• **What needs to be done**: Retype all the records with nothing changed.

[Collected data]

***

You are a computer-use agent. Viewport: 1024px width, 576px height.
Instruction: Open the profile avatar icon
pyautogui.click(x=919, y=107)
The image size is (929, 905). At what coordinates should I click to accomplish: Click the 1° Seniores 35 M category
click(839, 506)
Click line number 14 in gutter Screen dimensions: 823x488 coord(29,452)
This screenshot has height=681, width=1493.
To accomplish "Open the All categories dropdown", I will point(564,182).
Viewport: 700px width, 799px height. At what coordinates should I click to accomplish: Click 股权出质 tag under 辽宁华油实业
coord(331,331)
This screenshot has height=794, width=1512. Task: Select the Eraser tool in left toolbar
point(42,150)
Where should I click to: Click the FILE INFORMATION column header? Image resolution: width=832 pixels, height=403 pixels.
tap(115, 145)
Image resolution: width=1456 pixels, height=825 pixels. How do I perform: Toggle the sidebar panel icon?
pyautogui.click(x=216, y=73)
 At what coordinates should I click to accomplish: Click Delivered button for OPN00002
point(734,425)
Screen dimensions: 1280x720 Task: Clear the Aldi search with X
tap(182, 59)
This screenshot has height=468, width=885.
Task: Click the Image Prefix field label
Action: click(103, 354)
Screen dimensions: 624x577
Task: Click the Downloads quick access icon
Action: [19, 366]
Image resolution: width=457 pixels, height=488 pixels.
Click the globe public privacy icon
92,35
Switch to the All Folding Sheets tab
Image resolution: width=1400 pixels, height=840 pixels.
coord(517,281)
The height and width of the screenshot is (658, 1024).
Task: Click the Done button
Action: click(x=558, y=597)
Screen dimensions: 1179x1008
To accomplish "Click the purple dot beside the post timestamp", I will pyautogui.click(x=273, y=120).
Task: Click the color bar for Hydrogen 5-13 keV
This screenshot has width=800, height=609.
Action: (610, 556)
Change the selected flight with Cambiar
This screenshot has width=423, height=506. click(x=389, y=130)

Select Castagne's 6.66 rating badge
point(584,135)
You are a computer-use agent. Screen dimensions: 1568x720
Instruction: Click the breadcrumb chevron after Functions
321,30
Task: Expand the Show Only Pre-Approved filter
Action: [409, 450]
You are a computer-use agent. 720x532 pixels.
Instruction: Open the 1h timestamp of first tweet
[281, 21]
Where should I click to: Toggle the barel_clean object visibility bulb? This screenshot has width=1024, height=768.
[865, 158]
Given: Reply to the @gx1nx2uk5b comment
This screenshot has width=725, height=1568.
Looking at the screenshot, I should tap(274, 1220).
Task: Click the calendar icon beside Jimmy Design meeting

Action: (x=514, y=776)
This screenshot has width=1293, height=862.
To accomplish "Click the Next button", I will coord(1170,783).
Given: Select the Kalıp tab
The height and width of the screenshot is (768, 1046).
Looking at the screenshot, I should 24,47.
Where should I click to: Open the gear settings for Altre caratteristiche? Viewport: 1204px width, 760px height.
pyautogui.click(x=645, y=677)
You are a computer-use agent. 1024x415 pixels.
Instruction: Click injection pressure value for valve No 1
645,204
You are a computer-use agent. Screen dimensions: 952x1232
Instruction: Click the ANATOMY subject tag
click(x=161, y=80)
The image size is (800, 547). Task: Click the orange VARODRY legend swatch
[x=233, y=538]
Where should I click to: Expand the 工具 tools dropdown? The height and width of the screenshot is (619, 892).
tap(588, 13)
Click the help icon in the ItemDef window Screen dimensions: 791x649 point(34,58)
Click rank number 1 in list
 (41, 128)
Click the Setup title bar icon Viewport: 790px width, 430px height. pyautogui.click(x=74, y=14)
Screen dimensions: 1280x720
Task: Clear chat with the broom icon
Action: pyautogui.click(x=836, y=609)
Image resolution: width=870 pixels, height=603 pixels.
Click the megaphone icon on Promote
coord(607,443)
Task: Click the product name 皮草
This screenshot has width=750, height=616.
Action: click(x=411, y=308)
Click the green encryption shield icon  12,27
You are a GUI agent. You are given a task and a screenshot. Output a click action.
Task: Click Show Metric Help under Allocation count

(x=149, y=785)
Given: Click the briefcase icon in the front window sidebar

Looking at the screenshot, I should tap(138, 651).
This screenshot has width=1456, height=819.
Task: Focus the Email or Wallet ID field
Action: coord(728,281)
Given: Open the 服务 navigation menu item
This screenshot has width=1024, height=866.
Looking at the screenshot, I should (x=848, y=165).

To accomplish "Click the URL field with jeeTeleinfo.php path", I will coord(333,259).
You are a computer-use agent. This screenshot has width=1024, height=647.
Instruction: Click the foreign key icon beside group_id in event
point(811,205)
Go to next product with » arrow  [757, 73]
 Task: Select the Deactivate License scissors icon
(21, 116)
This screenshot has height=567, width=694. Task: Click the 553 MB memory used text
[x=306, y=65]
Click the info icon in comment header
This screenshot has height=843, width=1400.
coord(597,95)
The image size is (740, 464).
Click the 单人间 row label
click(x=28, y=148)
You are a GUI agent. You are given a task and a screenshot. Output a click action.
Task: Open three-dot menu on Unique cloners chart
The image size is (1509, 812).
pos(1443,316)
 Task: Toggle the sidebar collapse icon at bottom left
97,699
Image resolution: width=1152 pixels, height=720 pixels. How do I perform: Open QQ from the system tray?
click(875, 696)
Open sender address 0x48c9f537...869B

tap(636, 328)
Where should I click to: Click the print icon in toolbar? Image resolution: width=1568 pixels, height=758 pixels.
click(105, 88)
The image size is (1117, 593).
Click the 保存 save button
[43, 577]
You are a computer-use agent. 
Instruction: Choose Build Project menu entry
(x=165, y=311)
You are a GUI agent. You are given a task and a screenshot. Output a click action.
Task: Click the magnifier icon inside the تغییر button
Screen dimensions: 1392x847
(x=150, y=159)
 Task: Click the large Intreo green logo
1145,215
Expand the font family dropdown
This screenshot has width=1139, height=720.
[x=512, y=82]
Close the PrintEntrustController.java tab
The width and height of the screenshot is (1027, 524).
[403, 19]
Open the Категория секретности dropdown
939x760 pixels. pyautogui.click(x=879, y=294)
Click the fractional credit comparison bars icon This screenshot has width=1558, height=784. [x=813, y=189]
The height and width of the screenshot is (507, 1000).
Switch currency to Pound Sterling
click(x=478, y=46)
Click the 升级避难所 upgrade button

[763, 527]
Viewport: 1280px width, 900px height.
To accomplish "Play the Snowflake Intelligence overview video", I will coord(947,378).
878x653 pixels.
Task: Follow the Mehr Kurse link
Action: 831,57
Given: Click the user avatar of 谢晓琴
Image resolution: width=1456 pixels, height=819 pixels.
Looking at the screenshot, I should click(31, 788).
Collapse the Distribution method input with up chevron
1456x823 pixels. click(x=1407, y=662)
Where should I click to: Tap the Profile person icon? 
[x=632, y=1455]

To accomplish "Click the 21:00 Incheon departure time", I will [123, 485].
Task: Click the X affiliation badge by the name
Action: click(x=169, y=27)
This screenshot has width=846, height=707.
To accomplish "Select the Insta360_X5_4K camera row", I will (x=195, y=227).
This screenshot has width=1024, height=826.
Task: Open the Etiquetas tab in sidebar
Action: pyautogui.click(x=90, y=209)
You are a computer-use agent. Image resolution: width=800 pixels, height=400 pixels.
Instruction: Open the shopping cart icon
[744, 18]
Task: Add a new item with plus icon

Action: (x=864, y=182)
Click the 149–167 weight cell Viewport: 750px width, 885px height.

***

• **Exercise result**:
You are a computer-use agent. Viewport: 1024px width, 576px height.
Instruction: Open the profile avatar icon
pyautogui.click(x=919, y=107)
The image size is (929, 905). At what coordinates should I click to accomplish: Click the 1° Seniores 35 M category
click(839, 506)
Click line number 14 in gutter Screen dimensions: 823x488 coord(29,452)
This screenshot has height=681, width=1493.
To accomplish "Open the All categories dropdown", I will point(564,182).
Viewport: 700px width, 799px height. At what coordinates should I click to accomplish: Click 股权出质 tag under 辽宁华油实业
coord(331,331)
This screenshot has height=794, width=1512. Task: Select the Eraser tool in left toolbar
point(42,150)
Where should I click to: Click the FILE INFORMATION column header? Image resolution: width=832 pixels, height=403 pixels.
tap(115, 145)
Image resolution: width=1456 pixels, height=825 pixels. How do I perform: Toggle the sidebar panel icon?
pyautogui.click(x=216, y=73)
 At what coordinates should I click to accomplish: Click Delivered button for OPN00002
point(734,425)
Screen dimensions: 1280x720 Task: Clear the Aldi search with X
tap(182, 59)
This screenshot has height=468, width=885.
Task: Click the Image Prefix field label
Action: click(103, 354)
Screen dimensions: 624x577
Task: Click the Downloads quick access icon
Action: [19, 366]
Image resolution: width=457 pixels, height=488 pixels.
Click the globe public privacy icon
92,35
Switch to the All Folding Sheets tab
Image resolution: width=1400 pixels, height=840 pixels.
coord(517,281)
The height and width of the screenshot is (658, 1024).
Task: Click the Done button
Action: click(x=558, y=597)
Screen dimensions: 1179x1008
To accomplish "Click the purple dot beside the post timestamp", I will pyautogui.click(x=273, y=120).
Task: Click the color bar for Hydrogen 5-13 keV
This screenshot has width=800, height=609.
Action: (610, 556)
Change the selected flight with Cambiar
This screenshot has width=423, height=506. click(x=389, y=130)

Select Castagne's 6.66 rating badge
point(584,135)
You are a computer-use agent. Screen dimensions: 1568x720
Instruction: Click the breadcrumb chevron after Functions
321,30
Task: Expand the Show Only Pre-Approved filter
Action: [409, 450]
You are a computer-use agent. 720x532 pixels.
Instruction: Open the 1h timestamp of first tweet
[281, 21]
Where should I click to: Toggle the barel_clean object visibility bulb? This screenshot has width=1024, height=768.
[865, 158]
Given: Reply to the @gx1nx2uk5b comment
This screenshot has width=725, height=1568.
Looking at the screenshot, I should tap(274, 1220).
Task: Click the calendar icon beside Jimmy Design meeting

Action: (x=514, y=776)
This screenshot has width=1293, height=862.
To accomplish "Click the Next button", I will coord(1170,783).
Given: Select the Kalıp tab
The height and width of the screenshot is (768, 1046).
Looking at the screenshot, I should 24,47.
Where should I click to: Open the gear settings for Altre caratteristiche? Viewport: 1204px width, 760px height.
pyautogui.click(x=645, y=677)
You are a computer-use agent. 1024x415 pixels.
Instruction: Click injection pressure value for valve No 1
645,204
You are a computer-use agent. Screen dimensions: 952x1232
Instruction: Click the ANATOMY subject tag
click(x=161, y=80)
The image size is (800, 547). Task: Click the orange VARODRY legend swatch
[x=233, y=538]
Where should I click to: Expand the 工具 tools dropdown? The height and width of the screenshot is (619, 892).
tap(588, 13)
Click the help icon in the ItemDef window Screen dimensions: 791x649 point(34,58)
Click rank number 1 in list
 (41, 128)
Click the Setup title bar icon Viewport: 790px width, 430px height. pyautogui.click(x=74, y=14)
Screen dimensions: 1280x720
Task: Clear chat with the broom icon
Action: pyautogui.click(x=836, y=609)
Image resolution: width=870 pixels, height=603 pixels.
Click the megaphone icon on Promote
coord(607,443)
Task: Click the product name 皮草
This screenshot has width=750, height=616.
Action: click(x=411, y=308)
Click the green encryption shield icon  12,27
You are a GUI agent. You are given a task and a screenshot. Output a click action.
Task: Click Show Metric Help under Allocation count

(x=149, y=785)
Given: Click the briefcase icon in the front window sidebar

Looking at the screenshot, I should tap(138, 651).
This screenshot has width=1456, height=819.
Task: Focus the Email or Wallet ID field
Action: coord(728,281)
Given: Open the 服务 navigation menu item
This screenshot has width=1024, height=866.
Looking at the screenshot, I should (x=848, y=165).

To accomplish "Click the URL field with jeeTeleinfo.php path", I will coord(333,259).
You are a computer-use agent. This screenshot has width=1024, height=647.
Instruction: Click the foreign key icon beside group_id in event
point(811,205)
Go to next product with » arrow  [757, 73]
 Task: Select the Deactivate License scissors icon
(21, 116)
This screenshot has height=567, width=694. Task: Click the 553 MB memory used text
[x=306, y=65]
Click the info icon in comment header
This screenshot has height=843, width=1400.
coord(597,95)
The image size is (740, 464).
Click the 单人间 row label
click(x=28, y=148)
You are a GUI agent. You are given a task and a screenshot. Output a click action.
Task: Open three-dot menu on Unique cloners chart
The image size is (1509, 812).
pos(1443,316)
 Task: Toggle the sidebar collapse icon at bottom left
97,699
Image resolution: width=1152 pixels, height=720 pixels. How do I perform: Open QQ from the system tray?
click(875, 696)
Open sender address 0x48c9f537...869B

tap(636, 328)
Where should I click to: Click the print icon in toolbar? Image resolution: width=1568 pixels, height=758 pixels.
click(105, 88)
The image size is (1117, 593).
Click the 保存 save button
[43, 577]
You are a computer-use agent. 
Instruction: Choose Build Project menu entry
(x=165, y=311)
You are a GUI agent. You are given a task and a screenshot. Output a click action.
Task: Click the magnifier icon inside the تغییر button
Screen dimensions: 1392x847
(x=150, y=159)
 Task: Click the large Intreo green logo
1145,215
Expand the font family dropdown
This screenshot has width=1139, height=720.
[x=512, y=82]
Close the PrintEntrustController.java tab
The width and height of the screenshot is (1027, 524).
[403, 19]
Open the Категория секретности dropdown
939x760 pixels. pyautogui.click(x=879, y=294)
Click the fractional credit comparison bars icon This screenshot has width=1558, height=784. [x=813, y=189]
The height and width of the screenshot is (507, 1000).
Switch currency to Pound Sterling
click(x=478, y=46)
Click the 升级避难所 upgrade button

[763, 527]
Viewport: 1280px width, 900px height.
To accomplish "Play the Snowflake Intelligence overview video", I will coord(947,378).
878x653 pixels.
Task: Follow the Mehr Kurse link
Action: 831,57
Given: Click the user avatar of 谢晓琴
Image resolution: width=1456 pixels, height=819 pixels.
Looking at the screenshot, I should click(31, 788).
Collapse the Distribution method input with up chevron
1456x823 pixels. click(x=1407, y=662)
Where should I click to: Tap the Profile person icon? 
[x=632, y=1455]

To accomplish "Click the 21:00 Incheon departure time", I will [123, 485].
Task: Click the X affiliation badge by the name
Action: click(x=169, y=27)
This screenshot has width=846, height=707.
To accomplish "Select the Insta360_X5_4K camera row", I will (x=195, y=227).
This screenshot has width=1024, height=826.
Task: Open the Etiquetas tab in sidebar
Action: pyautogui.click(x=90, y=209)
You are a computer-use agent. Image resolution: width=800 pixels, height=400 pixels.
Instruction: Open the shopping cart icon
[744, 18]
Task: Add a new item with plus icon

Action: (x=864, y=182)
Click the 149–167 weight cell Viewport: 750px width, 885px height.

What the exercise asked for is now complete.